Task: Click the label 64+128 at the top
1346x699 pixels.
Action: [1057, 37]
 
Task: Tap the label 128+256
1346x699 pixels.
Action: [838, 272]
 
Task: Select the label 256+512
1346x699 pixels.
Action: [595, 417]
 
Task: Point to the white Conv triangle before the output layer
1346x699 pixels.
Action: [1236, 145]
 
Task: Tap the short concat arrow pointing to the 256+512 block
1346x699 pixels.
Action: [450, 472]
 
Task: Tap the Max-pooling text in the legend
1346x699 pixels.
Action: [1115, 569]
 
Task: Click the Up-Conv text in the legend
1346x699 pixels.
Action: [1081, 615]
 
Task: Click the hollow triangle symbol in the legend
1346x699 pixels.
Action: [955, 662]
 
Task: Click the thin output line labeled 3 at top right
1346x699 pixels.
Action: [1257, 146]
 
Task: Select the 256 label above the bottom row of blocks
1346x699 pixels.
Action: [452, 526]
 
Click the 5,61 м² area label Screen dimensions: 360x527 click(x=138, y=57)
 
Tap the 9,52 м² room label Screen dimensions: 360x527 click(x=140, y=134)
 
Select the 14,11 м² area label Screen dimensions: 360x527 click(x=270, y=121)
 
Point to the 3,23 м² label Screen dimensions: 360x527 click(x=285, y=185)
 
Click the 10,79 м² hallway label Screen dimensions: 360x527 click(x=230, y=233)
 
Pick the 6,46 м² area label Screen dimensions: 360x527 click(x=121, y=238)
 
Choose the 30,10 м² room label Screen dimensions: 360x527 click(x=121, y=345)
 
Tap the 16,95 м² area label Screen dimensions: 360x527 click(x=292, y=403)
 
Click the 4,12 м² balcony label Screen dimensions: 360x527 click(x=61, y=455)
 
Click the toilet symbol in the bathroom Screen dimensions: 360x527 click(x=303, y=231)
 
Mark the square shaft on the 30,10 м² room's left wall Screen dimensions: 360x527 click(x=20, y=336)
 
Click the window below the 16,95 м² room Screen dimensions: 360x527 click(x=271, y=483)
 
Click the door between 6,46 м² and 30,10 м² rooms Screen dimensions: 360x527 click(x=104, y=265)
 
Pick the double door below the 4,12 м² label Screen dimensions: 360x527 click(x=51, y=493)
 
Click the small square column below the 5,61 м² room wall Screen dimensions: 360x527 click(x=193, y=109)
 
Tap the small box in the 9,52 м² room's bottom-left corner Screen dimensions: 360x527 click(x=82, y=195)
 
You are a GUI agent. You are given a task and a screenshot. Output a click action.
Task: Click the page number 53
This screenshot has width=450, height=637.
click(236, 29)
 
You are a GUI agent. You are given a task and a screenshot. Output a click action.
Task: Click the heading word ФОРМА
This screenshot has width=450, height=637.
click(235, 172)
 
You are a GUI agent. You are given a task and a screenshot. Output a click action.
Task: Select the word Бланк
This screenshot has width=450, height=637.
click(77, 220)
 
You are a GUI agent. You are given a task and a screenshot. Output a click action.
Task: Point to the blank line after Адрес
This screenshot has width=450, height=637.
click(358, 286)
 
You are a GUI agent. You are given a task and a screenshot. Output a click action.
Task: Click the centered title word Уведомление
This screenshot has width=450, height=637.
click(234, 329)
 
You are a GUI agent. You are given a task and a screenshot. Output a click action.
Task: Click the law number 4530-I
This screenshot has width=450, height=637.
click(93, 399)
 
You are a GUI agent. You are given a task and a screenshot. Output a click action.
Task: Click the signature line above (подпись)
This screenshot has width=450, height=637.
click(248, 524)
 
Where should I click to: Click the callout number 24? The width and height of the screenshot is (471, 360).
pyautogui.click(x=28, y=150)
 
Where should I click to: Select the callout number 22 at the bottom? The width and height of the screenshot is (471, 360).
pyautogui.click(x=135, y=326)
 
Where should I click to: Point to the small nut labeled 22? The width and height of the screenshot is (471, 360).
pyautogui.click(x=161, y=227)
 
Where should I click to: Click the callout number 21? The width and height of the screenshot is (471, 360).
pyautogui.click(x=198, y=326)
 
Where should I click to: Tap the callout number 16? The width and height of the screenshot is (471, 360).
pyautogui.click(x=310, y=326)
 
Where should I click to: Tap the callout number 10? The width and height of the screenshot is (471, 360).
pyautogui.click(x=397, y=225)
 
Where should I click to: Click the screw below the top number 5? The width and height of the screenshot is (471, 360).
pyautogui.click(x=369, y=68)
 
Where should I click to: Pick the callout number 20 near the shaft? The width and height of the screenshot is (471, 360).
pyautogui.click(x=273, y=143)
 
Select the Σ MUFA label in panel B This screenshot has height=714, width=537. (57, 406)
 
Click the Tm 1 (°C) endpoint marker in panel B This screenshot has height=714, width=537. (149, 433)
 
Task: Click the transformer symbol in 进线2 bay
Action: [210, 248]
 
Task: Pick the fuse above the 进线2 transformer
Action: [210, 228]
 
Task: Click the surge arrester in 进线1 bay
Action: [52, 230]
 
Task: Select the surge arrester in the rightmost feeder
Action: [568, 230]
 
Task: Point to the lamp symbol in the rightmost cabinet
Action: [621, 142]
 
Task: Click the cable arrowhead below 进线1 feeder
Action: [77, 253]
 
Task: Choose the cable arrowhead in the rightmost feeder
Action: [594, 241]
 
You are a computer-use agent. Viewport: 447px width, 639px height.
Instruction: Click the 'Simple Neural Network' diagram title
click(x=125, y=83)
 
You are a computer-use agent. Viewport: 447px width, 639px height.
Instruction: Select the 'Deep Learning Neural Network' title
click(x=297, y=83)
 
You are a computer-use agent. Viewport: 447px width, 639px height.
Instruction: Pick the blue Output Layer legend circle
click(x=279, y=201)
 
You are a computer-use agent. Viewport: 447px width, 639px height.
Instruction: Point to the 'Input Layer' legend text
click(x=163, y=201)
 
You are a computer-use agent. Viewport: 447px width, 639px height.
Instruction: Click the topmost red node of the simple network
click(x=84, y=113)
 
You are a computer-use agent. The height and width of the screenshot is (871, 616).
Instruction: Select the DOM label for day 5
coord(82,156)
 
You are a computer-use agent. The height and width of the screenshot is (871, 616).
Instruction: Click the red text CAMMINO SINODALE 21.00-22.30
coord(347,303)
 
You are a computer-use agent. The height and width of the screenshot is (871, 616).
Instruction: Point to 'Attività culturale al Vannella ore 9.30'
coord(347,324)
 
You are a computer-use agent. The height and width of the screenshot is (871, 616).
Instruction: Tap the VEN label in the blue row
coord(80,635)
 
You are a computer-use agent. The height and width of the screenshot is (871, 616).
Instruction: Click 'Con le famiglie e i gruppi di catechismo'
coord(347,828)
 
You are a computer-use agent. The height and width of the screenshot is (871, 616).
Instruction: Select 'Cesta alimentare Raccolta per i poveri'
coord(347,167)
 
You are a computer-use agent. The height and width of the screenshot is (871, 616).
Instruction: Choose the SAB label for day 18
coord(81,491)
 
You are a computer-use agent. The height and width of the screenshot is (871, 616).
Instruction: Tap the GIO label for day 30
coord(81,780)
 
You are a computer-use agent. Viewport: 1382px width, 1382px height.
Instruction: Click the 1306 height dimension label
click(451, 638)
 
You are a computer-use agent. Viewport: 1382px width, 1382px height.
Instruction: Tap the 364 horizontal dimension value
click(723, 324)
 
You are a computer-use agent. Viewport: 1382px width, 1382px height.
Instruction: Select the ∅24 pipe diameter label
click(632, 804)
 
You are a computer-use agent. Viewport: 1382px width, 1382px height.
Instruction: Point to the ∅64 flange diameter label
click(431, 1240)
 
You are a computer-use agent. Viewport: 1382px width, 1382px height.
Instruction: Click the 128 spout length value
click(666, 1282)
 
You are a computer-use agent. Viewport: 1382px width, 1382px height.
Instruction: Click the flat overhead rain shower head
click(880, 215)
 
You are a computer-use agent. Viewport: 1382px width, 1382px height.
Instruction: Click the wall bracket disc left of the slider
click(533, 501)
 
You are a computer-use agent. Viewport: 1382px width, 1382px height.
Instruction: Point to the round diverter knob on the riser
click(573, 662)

_____

*Brief*: Which lines in the items above contain the string "panel", with case counting? Copy each of those lines in full.

*Expected answer*:
Select the Σ MUFA label in panel B This screenshot has height=714, width=537. (57, 406)
Click the Tm 1 (°C) endpoint marker in panel B This screenshot has height=714, width=537. (149, 433)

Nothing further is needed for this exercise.